Aviation snips (shown above): Aviation snips are great tools for cutting many types of maille rings. They produce a shear cut, which is quite nice. They are very easy to use also, and they can be used to cut rings very quickly. One downfall to the use of aviation snips for cutting rings, is that the rings open sideways a little bit, and take on a 'C' shape, which is not the typical way rings are opened for maille construction. This adds another obstacle to closing the rings, in that the ring ends must be pushed together two ways when they are being closed. One of the most common types of aviation snips is Wiss. If you live in Canada, you can get the Mastercraft brand (pictured above) at your local Canadian Tire, which I have found to be better than Wiss.

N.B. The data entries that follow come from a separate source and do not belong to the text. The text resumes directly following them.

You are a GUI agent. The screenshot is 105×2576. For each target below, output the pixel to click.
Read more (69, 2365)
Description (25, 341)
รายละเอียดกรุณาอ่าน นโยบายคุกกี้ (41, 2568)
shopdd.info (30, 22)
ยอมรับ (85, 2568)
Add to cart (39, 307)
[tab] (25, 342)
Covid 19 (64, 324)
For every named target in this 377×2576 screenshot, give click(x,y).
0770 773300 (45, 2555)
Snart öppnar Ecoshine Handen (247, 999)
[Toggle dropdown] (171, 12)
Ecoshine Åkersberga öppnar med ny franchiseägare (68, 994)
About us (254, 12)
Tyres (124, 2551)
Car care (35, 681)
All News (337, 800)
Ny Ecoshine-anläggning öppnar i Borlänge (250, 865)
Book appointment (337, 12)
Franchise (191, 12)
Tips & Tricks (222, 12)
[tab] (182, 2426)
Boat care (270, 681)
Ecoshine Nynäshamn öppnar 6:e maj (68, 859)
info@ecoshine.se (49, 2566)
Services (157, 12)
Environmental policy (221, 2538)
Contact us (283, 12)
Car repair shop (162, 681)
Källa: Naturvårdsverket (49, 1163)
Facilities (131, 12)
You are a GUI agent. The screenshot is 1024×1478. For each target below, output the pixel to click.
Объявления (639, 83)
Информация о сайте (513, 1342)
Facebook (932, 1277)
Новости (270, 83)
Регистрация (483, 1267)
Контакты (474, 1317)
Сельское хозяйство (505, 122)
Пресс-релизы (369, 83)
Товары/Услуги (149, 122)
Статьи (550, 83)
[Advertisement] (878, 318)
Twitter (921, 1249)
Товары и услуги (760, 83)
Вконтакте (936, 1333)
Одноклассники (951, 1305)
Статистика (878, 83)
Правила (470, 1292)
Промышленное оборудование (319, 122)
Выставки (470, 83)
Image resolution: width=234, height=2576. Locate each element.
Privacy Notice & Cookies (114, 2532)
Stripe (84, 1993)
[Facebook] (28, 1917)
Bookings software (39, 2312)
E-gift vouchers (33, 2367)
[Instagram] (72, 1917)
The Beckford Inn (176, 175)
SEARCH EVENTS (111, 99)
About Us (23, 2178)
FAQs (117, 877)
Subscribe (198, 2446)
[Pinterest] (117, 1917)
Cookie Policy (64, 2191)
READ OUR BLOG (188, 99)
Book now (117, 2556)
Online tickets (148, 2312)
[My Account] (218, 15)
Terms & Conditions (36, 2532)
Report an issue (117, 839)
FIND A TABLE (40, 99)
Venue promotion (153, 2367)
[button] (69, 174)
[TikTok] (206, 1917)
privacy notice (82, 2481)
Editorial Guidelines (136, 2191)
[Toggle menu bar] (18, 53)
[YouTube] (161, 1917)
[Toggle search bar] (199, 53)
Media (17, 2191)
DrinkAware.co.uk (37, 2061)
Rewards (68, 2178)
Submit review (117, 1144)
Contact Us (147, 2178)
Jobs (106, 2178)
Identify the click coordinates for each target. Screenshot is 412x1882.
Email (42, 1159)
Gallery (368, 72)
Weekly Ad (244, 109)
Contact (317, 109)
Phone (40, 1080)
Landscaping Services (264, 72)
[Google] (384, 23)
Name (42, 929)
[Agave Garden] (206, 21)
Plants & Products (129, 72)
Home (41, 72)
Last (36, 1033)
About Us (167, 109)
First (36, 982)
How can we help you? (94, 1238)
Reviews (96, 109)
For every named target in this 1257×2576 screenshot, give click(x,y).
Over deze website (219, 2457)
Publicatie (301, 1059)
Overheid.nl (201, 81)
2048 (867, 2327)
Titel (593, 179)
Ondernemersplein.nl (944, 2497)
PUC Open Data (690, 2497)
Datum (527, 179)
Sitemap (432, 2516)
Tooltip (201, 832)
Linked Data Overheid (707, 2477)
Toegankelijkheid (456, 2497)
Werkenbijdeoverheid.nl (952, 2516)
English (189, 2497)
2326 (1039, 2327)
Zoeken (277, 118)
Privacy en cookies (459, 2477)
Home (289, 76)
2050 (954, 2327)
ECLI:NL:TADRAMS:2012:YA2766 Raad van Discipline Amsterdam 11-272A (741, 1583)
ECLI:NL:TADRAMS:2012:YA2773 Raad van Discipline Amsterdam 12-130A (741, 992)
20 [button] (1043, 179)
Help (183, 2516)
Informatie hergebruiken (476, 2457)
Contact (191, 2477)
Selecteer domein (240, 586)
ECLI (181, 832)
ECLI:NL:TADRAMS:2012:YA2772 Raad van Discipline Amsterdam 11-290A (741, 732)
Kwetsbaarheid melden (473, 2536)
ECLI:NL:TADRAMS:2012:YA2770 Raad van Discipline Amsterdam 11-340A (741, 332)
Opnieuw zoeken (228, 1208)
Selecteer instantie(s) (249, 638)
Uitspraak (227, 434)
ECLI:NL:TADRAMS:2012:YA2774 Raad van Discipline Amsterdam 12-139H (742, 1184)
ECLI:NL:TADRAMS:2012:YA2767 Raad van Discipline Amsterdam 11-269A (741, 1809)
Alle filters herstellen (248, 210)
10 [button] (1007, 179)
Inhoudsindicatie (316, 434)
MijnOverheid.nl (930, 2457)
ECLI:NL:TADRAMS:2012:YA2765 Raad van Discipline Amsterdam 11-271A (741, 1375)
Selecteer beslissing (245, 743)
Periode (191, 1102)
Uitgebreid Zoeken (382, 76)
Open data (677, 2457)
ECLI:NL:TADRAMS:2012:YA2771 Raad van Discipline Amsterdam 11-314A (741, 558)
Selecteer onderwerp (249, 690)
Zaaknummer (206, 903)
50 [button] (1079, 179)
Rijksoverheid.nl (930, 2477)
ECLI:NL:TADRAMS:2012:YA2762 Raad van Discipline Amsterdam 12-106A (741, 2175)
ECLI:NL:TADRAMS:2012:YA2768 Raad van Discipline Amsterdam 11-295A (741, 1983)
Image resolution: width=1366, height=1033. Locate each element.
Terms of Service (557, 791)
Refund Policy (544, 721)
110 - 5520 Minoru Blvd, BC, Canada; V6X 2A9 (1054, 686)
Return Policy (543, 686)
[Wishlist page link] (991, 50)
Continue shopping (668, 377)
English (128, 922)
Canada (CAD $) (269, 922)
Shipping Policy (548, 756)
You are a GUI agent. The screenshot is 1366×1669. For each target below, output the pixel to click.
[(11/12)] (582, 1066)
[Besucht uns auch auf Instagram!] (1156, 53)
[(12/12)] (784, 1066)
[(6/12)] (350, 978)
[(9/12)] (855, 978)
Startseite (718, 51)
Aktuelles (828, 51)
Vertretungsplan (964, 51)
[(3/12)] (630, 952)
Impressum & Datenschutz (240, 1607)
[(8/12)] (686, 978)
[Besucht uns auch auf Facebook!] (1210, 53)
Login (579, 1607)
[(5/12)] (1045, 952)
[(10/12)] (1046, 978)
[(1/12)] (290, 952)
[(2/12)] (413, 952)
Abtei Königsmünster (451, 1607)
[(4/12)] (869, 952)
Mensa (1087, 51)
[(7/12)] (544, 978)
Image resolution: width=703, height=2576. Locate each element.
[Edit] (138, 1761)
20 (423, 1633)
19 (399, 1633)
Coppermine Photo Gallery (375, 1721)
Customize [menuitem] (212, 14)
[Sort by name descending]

There are also many other types, but again, stay away from cheap ones. Aviation snips come in three configurations: right cut, left cut, and straight cut. I personally have no use for the right cut ones (green handles), but the left and straight cut types (red and yellow handles) both shear the way I prefer. Aviation snips are ideal for cutting copper, brass, bronze, nickel silver, and galvanized steel rings, as well as others. They are not good for cutting stainless steel rings, and other harder metals, except in very small wire sizes. Until I got my pair of knipex cobolt cutters, I used aviation snips to cut the majority of my rings. Now I only use them to cut rings smaller than those which the Knipex cobolts don't work well on: 7/64" and below.

Bolt cutters: Bolt cutters are like mini bolt cutters, but larger. They are good for cutting rings made with thick wire. They come in sizes from 10" to 36" and larger. But for chainmail rings, it is unlikely that using bolt cutters larger than 12" would be technically feasible.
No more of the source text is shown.